Eric: Yeah, probably. I mean, that would go hand in hand with the release of the album. Like I said, we’re releasing the album in the beginning of 2008 in Europe, so by then, we will probably do a European tour to support the release. In Sweden, we’ll do a tour around the September release and we’ll probably do the same for the American release, whenever that will happen I’m not sure. But it will happen!
BBG: There are a lot of American fans that would love to see you play live.
Eric: I’m sure. That would be awesome to get to the states to play, actually. We have a lot of contacts with different people. They say we should come play and it has never been possible. This time it’s going to be possible, for sure.
BBG: It’s kind of amazing to think that the band who recorded an album as strong as Rest in Sleaze has never performed in America.
Eric: I know. Well, we were on our way in some ways, and then the whole thing happened (the death of former lead singer Dave Lepard). That really stopped everything form developing.
BBG: What were those first live performances without Dave Lepard like?
Eric: It was sort of natural in some ways. We had already rehearsed with the guy (H. Olliver Twisted, new lead singer). We first met him in November. We would hang with him a lot. It wasn’t a strange thing at all for us to perform with him. We noticed by the reaction of Dave’s family and the fans that they we’re like “It’s so strange to see you guys on stage with a new singer.” I never really thought of that. It was so natural, you know? We had so much fun, and it was really a blessed evening even though it was a tribute for Dave (Rest in Sleaze Festival). The whole idea of the night wasn’t to mourn his death or something like that. It was to celebrate his memory. It wasn’t a bad evening at all. We had a lot of fun.
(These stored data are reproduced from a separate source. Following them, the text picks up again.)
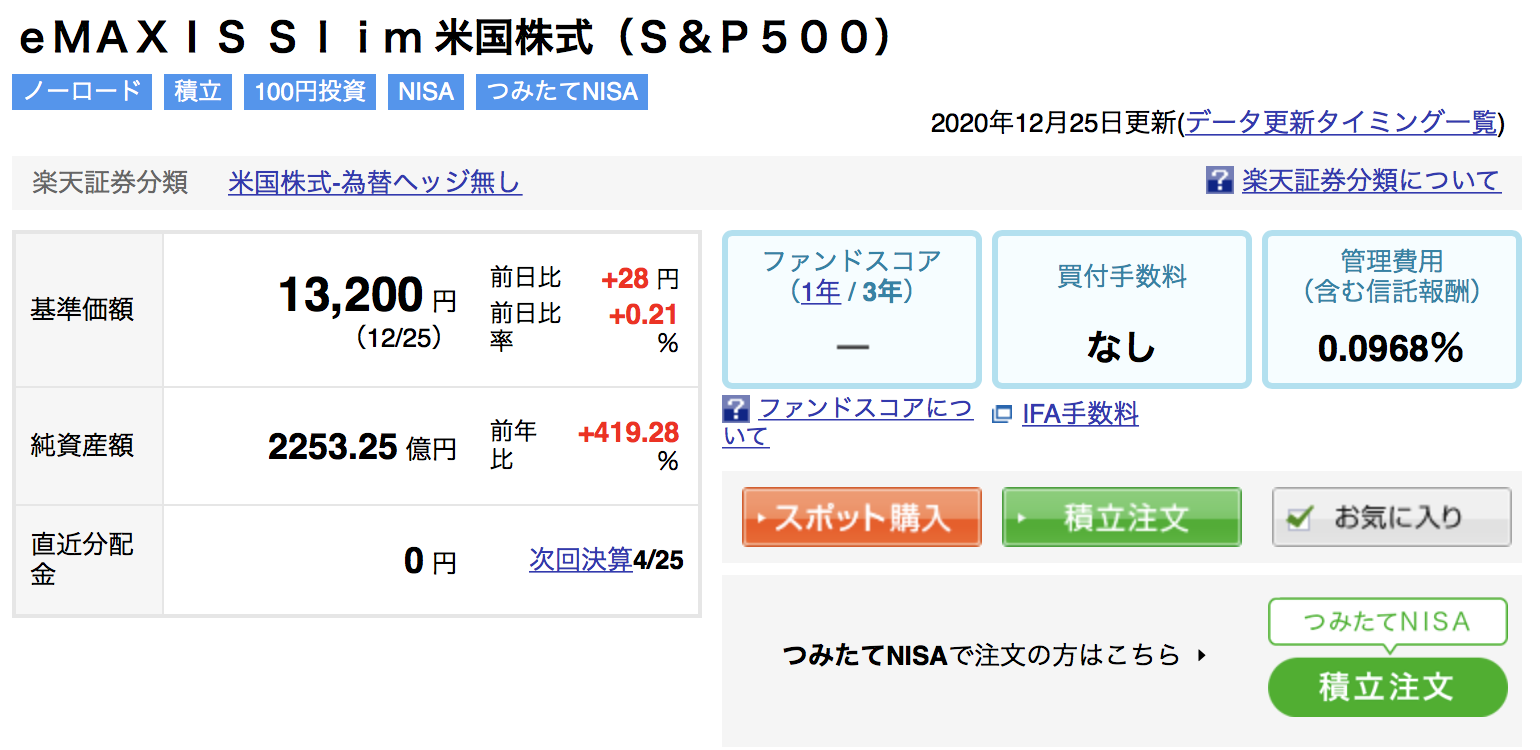Click the checkmark icon in お気に入り button
The width and height of the screenshot is (1540, 750).
(1299, 518)
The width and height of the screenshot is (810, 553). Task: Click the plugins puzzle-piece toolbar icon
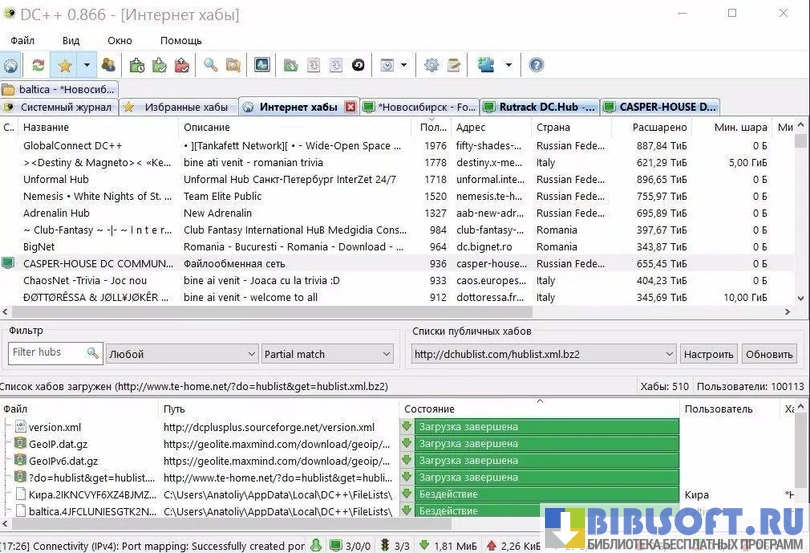click(x=487, y=65)
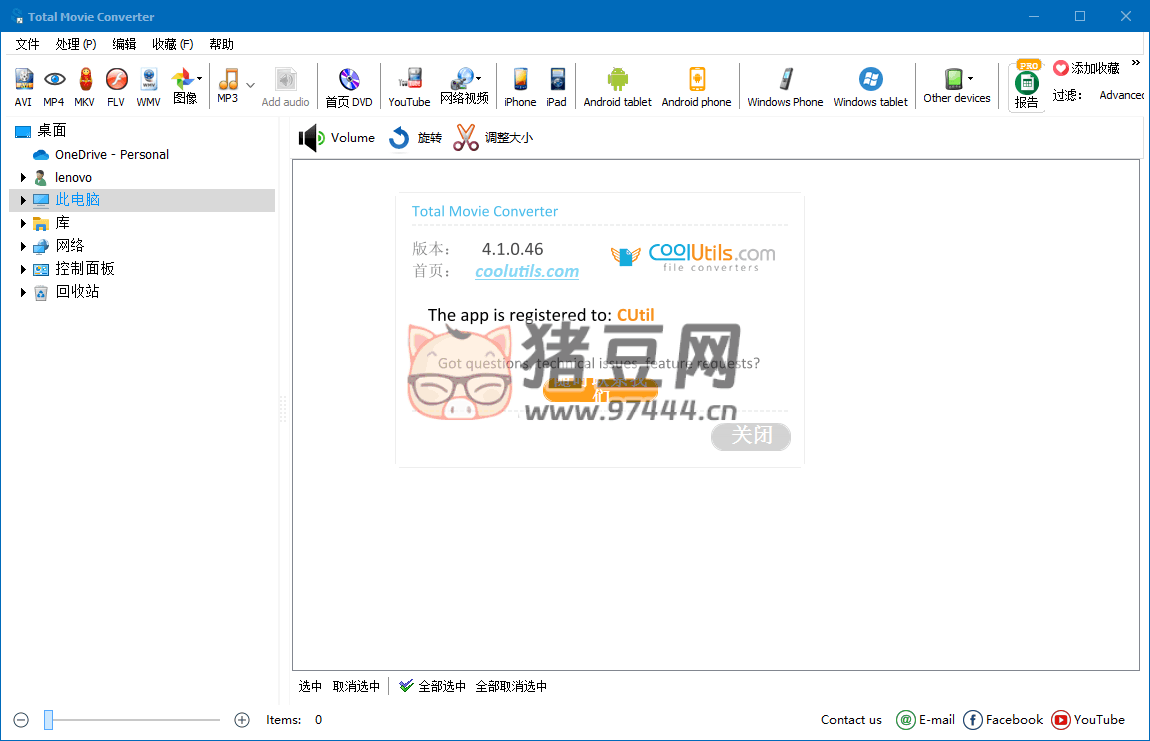Image resolution: width=1150 pixels, height=741 pixels.
Task: Click 选中 to check the item
Action: tap(310, 686)
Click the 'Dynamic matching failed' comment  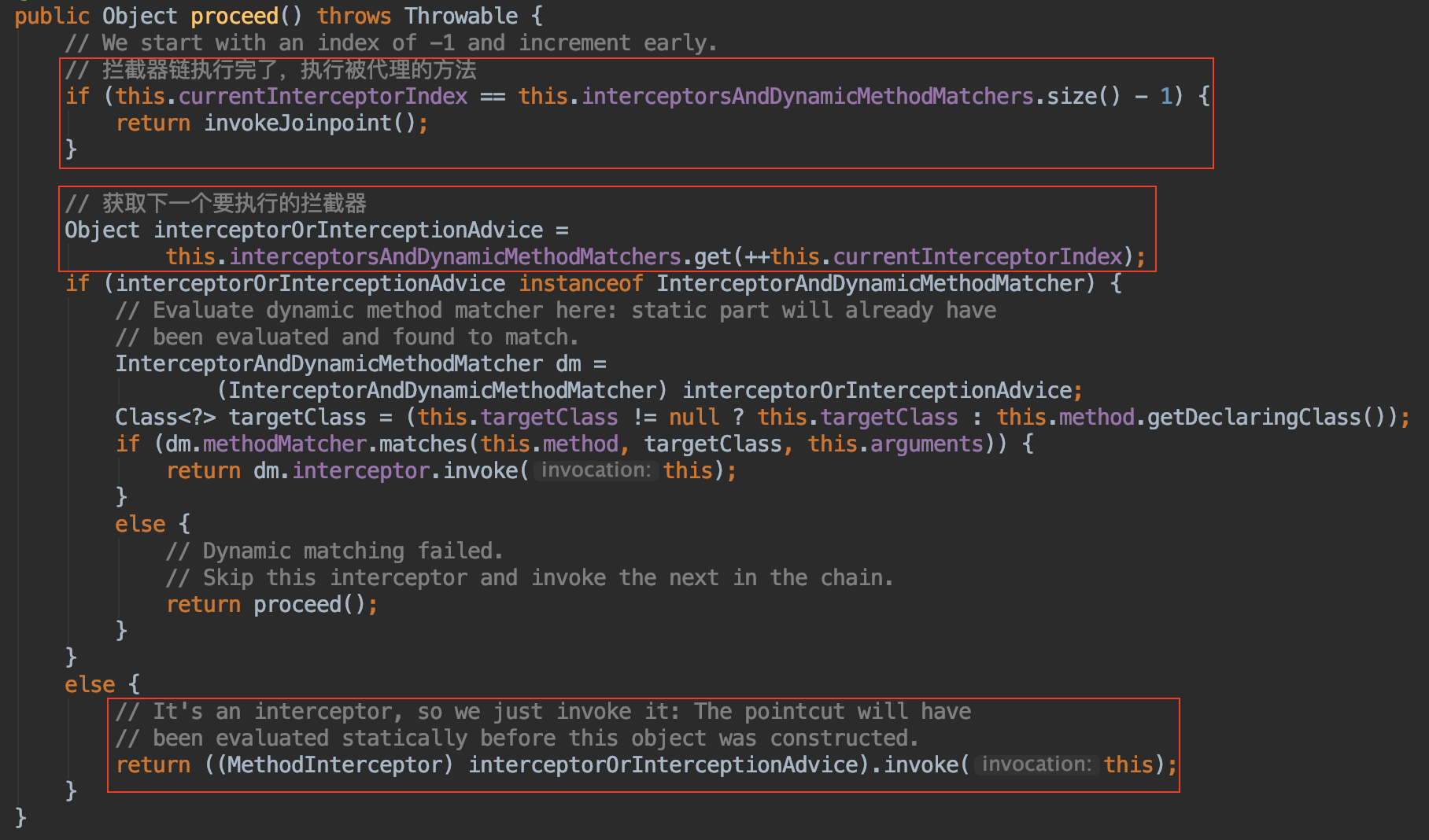coord(334,551)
BBG: What’s the typical scene backstage at a Crashdïet show?
Eric: Lots of ladies and stuff like that. We’re quite professional in some ways. It sounds quite boring, but we’ve grown up since the last time we were out on the road in 2005. We’re more keen on doing a great job this time. We choose when to party and when to not party, you know? I think it’s average, like all rock bands. There’s a place and time for everything.
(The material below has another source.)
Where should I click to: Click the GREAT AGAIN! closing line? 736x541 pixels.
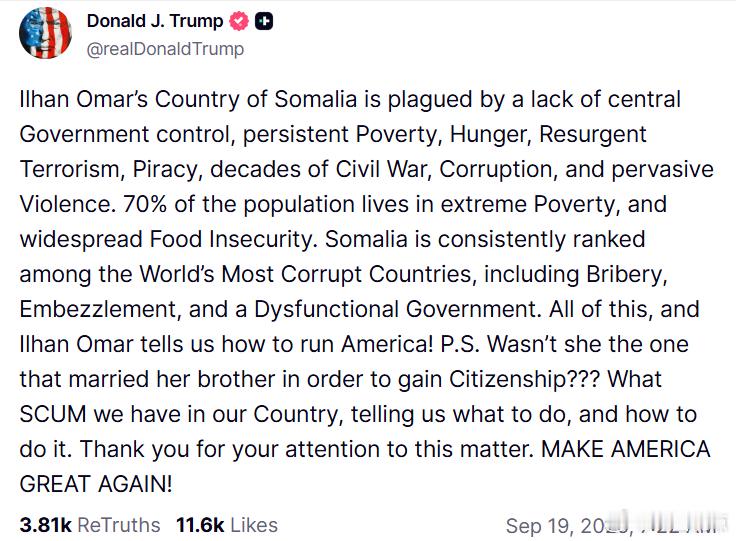tap(96, 484)

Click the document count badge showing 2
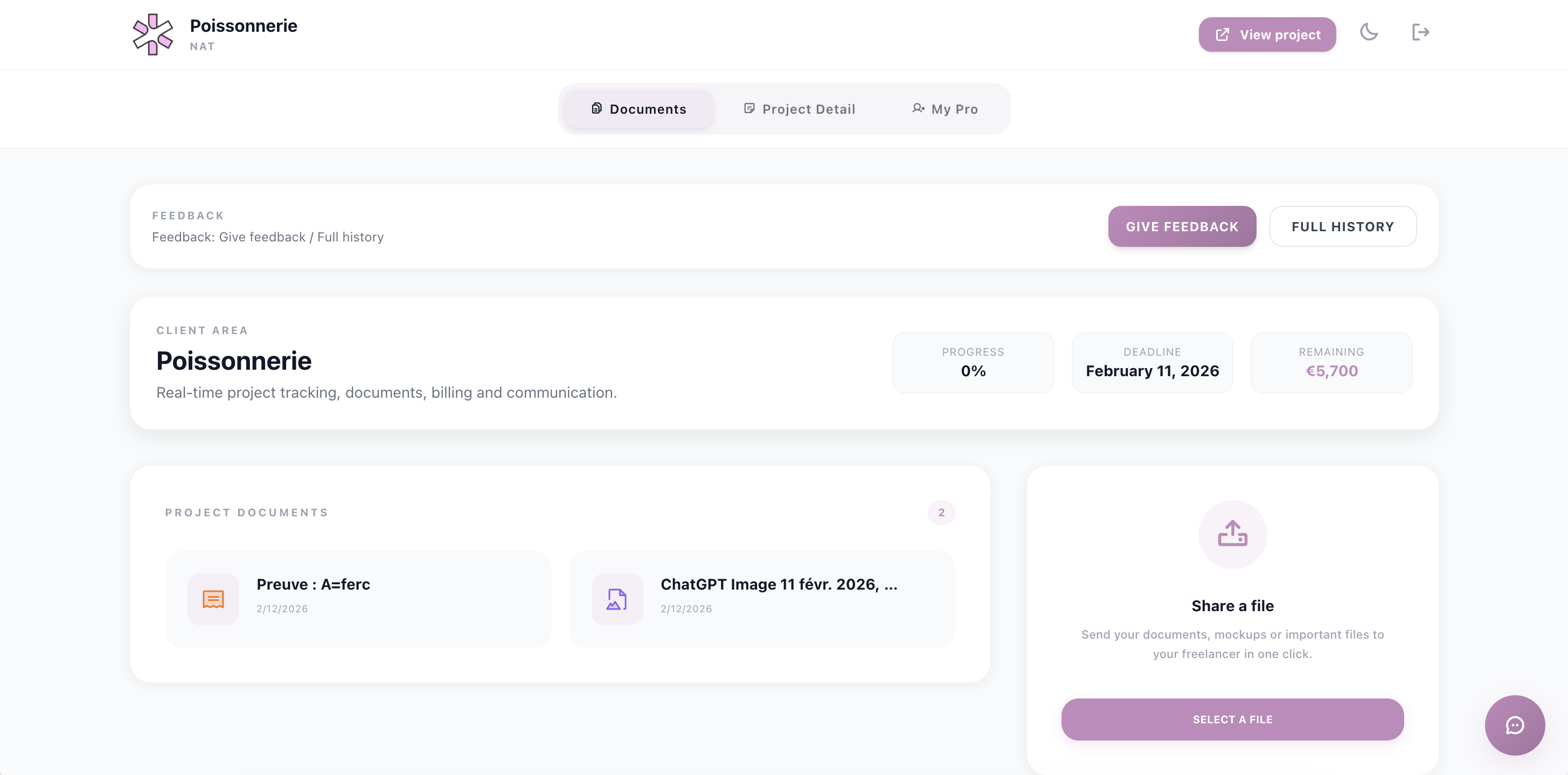(941, 512)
BBG: Where did the band get its name?
Eric: Laughs. The thing is – Dave – when he started the band back in 2000 or 2001 with the first line-up… he was trying to find a name. I remember he told me he was having difficulty finding a name to suit the band. I think the former drummer actually told me that Dave had called him in the middle of the night – like 4 a.m. or something -- and he (Dave) was really, really, really drunk and said “I think I have a name for the band: Crashdïet.” And then he hung up. The next day, the band members met to continue drinking or rehearsing, and they said they’d thought about the name Crashdïet: “Sounds pretty good!” Dave was like “Crashdïet?” He didn’t remember it at all! Actually, he never could tell us where he got the idea from. I think there’s some disease that old sailors used to have, when they ran out of food on the seven oceans or whatever you call it. Anyway, I think that’s called Crashdïet when you run out of food and you die of starvation. Dave used to tell me stories about that. I guess that’s where he got the name. I’m not sure, though. No one is.
BBG: Finally, why do you think Sweden is such a hotbed for glam music?
Eric: I don’t know. I think…the new scene with all these different bands. You know the new bands - the emo rock bands - isn’t something that’s so big over here in Sweden. In a way, the old bands - the 80s bands - didn’t become a real big thing over here before the emo scene reached Sweden. I think the whole glam thing got really big around here amongst the youth before they got a chance to hear the stuff from America and the U.K. I’m not sure; maybe the kids didn’t have anything better to do. The young guys and girls started doing their hair and rebellion against their parents and being glam rockers – which they do best! They have really developed an anti-emo thing. Of course, you have the emo scene here as well, but it’s a bigger thing to be in a glam rock band here.